• Exercise details: Only the lines below between the ones containing "[uludagsozluk_logo] (49, 24)" and "Kostenfreie Angebote (445, 2520)", inclusive, are to be reproduced, each exactly as it stands.

• Exercise data:
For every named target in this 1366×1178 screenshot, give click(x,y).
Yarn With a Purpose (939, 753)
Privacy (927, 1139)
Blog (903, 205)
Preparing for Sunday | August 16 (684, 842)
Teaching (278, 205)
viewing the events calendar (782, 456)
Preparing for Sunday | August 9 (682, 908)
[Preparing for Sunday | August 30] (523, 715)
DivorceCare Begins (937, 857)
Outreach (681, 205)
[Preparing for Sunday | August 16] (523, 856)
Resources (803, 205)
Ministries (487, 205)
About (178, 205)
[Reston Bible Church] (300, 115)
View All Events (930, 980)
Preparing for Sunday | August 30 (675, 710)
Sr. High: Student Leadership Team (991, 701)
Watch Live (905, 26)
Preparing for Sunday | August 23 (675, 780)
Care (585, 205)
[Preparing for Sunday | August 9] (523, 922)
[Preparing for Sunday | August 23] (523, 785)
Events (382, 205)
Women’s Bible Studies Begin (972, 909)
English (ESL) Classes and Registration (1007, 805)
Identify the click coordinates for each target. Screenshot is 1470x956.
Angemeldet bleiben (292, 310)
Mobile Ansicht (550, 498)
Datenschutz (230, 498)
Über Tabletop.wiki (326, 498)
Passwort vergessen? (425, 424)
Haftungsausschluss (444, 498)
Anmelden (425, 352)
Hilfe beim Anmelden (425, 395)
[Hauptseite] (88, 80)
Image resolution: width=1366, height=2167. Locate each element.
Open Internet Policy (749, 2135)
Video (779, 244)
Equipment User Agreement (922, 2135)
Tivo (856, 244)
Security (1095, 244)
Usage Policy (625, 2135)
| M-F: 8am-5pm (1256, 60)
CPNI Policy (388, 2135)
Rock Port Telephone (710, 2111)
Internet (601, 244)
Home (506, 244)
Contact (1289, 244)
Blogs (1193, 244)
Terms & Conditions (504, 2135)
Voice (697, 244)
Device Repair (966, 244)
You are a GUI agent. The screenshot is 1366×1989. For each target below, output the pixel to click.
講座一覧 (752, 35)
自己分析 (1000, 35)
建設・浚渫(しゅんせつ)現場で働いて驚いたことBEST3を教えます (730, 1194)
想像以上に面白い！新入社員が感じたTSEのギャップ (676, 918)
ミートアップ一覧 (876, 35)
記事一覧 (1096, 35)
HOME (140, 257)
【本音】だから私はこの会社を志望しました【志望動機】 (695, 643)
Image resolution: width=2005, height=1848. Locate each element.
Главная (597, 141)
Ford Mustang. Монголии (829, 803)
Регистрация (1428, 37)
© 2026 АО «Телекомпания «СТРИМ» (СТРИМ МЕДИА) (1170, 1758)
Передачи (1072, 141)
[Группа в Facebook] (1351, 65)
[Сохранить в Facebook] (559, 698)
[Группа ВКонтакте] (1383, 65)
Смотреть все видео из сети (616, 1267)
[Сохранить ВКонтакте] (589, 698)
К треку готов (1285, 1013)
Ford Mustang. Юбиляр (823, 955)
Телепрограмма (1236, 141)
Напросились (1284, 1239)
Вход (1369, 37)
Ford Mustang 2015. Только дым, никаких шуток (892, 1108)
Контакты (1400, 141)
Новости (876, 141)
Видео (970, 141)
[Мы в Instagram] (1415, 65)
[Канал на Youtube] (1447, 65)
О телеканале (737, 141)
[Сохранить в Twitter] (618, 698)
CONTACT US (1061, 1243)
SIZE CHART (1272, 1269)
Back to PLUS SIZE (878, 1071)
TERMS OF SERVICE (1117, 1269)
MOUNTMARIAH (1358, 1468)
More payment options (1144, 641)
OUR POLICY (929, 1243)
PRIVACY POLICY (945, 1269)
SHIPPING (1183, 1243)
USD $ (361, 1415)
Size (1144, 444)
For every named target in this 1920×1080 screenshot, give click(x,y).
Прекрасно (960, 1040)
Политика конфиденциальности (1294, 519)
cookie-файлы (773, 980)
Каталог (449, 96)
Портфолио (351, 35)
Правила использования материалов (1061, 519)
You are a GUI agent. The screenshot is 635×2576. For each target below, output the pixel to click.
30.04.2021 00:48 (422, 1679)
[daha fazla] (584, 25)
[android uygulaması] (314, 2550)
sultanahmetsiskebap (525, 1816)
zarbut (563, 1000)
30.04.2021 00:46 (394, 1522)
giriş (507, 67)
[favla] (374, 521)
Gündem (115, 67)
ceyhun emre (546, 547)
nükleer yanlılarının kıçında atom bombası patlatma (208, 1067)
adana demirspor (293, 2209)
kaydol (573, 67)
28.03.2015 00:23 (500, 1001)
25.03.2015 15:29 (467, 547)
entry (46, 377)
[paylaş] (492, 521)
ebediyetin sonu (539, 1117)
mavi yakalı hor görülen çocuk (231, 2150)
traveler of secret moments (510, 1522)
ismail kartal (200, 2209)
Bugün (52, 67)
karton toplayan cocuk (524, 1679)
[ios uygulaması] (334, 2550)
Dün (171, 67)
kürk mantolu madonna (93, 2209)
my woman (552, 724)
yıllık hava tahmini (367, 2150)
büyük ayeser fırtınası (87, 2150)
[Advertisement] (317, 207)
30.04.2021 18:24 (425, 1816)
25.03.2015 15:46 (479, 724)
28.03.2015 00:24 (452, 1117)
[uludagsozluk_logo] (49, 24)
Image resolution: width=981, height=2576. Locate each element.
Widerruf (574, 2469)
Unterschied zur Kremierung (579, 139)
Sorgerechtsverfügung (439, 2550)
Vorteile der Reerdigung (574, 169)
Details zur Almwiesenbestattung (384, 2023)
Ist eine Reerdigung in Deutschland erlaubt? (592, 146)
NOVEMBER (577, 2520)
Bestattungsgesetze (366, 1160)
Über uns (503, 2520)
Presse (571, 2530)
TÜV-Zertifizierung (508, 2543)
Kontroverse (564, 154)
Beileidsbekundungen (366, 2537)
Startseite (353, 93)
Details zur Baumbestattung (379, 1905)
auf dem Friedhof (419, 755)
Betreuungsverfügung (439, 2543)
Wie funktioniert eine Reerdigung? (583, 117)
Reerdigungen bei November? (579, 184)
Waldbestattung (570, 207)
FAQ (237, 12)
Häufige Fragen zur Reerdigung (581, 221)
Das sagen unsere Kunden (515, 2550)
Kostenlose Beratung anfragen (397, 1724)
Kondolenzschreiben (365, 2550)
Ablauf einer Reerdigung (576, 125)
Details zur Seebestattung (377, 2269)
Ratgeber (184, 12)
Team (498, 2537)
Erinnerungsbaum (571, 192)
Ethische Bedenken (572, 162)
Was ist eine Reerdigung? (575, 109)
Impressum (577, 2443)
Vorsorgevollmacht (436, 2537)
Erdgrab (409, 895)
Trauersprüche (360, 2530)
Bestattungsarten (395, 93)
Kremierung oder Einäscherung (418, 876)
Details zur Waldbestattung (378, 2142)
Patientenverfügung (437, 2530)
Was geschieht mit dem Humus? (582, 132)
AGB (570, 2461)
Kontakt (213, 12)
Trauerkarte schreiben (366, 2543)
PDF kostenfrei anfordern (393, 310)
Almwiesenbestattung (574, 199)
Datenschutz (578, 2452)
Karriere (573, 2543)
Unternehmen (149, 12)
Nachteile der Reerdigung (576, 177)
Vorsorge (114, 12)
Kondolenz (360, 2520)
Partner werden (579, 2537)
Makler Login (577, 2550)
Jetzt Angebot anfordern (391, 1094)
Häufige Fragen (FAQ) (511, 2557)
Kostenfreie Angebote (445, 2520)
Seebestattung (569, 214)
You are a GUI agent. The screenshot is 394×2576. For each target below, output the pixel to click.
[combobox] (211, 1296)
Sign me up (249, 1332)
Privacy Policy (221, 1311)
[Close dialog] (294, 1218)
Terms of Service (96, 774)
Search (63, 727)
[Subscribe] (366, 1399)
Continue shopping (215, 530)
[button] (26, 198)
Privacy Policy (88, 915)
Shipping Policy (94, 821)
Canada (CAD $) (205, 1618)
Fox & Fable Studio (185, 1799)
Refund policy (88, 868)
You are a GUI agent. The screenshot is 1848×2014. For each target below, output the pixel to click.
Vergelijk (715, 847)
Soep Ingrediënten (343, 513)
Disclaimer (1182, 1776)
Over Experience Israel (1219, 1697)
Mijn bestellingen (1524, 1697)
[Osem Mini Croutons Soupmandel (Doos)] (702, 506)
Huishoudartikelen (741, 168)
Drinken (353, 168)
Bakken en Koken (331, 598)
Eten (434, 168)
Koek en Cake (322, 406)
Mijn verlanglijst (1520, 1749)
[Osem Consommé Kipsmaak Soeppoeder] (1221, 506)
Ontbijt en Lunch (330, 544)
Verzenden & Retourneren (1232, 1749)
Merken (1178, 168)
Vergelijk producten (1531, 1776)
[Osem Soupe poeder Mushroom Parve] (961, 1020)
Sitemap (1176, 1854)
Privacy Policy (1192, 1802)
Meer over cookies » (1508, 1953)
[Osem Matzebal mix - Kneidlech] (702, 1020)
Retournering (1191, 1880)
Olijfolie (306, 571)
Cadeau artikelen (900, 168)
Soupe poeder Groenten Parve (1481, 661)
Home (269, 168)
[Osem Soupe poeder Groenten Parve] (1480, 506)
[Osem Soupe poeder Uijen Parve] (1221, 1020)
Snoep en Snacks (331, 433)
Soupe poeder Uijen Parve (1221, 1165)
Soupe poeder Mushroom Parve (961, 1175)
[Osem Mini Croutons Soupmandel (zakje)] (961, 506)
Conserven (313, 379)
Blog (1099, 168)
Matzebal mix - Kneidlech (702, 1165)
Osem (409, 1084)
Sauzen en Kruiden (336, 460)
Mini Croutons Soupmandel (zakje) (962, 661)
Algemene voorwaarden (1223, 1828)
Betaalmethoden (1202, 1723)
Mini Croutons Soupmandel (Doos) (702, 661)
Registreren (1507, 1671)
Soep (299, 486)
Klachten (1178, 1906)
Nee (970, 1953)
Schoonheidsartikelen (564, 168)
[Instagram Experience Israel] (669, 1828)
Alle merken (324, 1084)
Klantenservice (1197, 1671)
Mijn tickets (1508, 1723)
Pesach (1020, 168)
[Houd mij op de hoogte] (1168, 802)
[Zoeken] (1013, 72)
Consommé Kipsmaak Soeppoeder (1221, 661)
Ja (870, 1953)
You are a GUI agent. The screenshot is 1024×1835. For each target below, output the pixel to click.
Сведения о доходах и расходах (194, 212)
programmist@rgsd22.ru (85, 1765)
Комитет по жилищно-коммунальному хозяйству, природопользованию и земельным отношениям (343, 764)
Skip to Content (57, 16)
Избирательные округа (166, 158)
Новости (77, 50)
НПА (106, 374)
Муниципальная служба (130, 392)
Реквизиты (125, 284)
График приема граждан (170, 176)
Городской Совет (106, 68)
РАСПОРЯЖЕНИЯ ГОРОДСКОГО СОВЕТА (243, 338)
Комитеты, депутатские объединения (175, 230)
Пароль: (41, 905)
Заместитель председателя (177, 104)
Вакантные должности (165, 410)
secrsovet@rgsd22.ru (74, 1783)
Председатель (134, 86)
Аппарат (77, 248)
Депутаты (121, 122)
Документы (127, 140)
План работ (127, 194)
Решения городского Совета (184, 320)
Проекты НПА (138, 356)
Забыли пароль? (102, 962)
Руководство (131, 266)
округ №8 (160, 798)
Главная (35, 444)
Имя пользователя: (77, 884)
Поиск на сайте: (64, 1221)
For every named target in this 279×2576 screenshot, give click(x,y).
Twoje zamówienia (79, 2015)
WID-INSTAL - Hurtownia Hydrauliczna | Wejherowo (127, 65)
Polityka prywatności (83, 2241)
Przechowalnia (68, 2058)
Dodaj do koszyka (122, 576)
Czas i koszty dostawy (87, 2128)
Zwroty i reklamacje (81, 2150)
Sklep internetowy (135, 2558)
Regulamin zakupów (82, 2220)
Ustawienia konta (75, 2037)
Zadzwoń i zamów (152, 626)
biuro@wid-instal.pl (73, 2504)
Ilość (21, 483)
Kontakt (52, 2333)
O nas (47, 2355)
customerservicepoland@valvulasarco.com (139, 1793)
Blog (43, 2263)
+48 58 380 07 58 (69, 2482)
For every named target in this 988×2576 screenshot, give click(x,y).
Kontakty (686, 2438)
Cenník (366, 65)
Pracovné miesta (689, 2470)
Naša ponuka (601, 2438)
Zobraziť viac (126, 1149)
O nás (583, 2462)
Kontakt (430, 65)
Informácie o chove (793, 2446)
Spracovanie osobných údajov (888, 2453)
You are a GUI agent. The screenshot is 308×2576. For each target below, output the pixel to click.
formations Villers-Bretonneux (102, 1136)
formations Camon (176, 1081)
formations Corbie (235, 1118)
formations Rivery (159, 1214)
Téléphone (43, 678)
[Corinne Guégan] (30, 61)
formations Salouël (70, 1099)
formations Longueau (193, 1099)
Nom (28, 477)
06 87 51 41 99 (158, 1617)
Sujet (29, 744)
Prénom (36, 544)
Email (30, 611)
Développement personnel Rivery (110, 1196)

• Answer section:
[uludagsozluk_logo] (49, 24)
Image resolution: width=981, height=2576. Locate each element.
Widerruf (574, 2469)
Unterschied zur Kremierung (579, 139)
Sorgerechtsverfügung (439, 2550)
Vorteile der Reerdigung (574, 169)
Details zur Almwiesenbestattung (384, 2023)
Ist eine Reerdigung in Deutschland erlaubt? (592, 146)
NOVEMBER (577, 2520)
Bestattungsgesetze (366, 1160)
Über uns (503, 2520)
Presse (571, 2530)
TÜV-Zertifizierung (508, 2543)
Kontroverse (564, 154)
Beileidsbekundungen (366, 2537)
Startseite (353, 93)
Details zur Baumbestattung (379, 1905)
auf dem Friedhof (419, 755)
Betreuungsverfügung (439, 2543)
Wie funktioniert eine Reerdigung? (583, 117)
Reerdigungen bei November? (579, 184)
Waldbestattung (570, 207)
FAQ (237, 12)
Häufige Fragen zur Reerdigung (581, 221)
Das sagen unsere Kunden (515, 2550)
Kostenlose Beratung anfragen (397, 1724)
Kondolenzschreiben (365, 2550)
Ablauf einer Reerdigung (576, 125)
Details zur Seebestattung (377, 2269)
Ratgeber (184, 12)
Team (498, 2537)
Erinnerungsbaum (571, 192)
Ethische Bedenken (572, 162)
Was ist eine Reerdigung? (575, 109)
Impressum (577, 2443)
Vorsorgevollmacht (436, 2537)
Erdgrab (409, 895)
Trauersprüche (360, 2530)
Bestattungsarten (395, 93)
Kremierung oder Einäscherung (418, 876)
Details zur Waldbestattung (378, 2142)
Patientenverfügung (437, 2530)
Was geschieht mit dem Humus? (582, 132)
AGB (570, 2461)
Kontakt (213, 12)
Trauerkarte schreiben (366, 2543)
PDF kostenfrei anfordern (393, 310)
Almwiesenbestattung (574, 199)
Datenschutz (578, 2452)
Karriere (573, 2543)
Unternehmen (149, 12)
Nachteile der Reerdigung (576, 177)
Vorsorge (114, 12)
Kondolenz (360, 2520)
Partner werden (579, 2537)
Makler Login (577, 2550)
Jetzt Angebot anfordern (391, 1094)
Häufige Fragen (FAQ) (511, 2557)
Kostenfreie Angebote (445, 2520)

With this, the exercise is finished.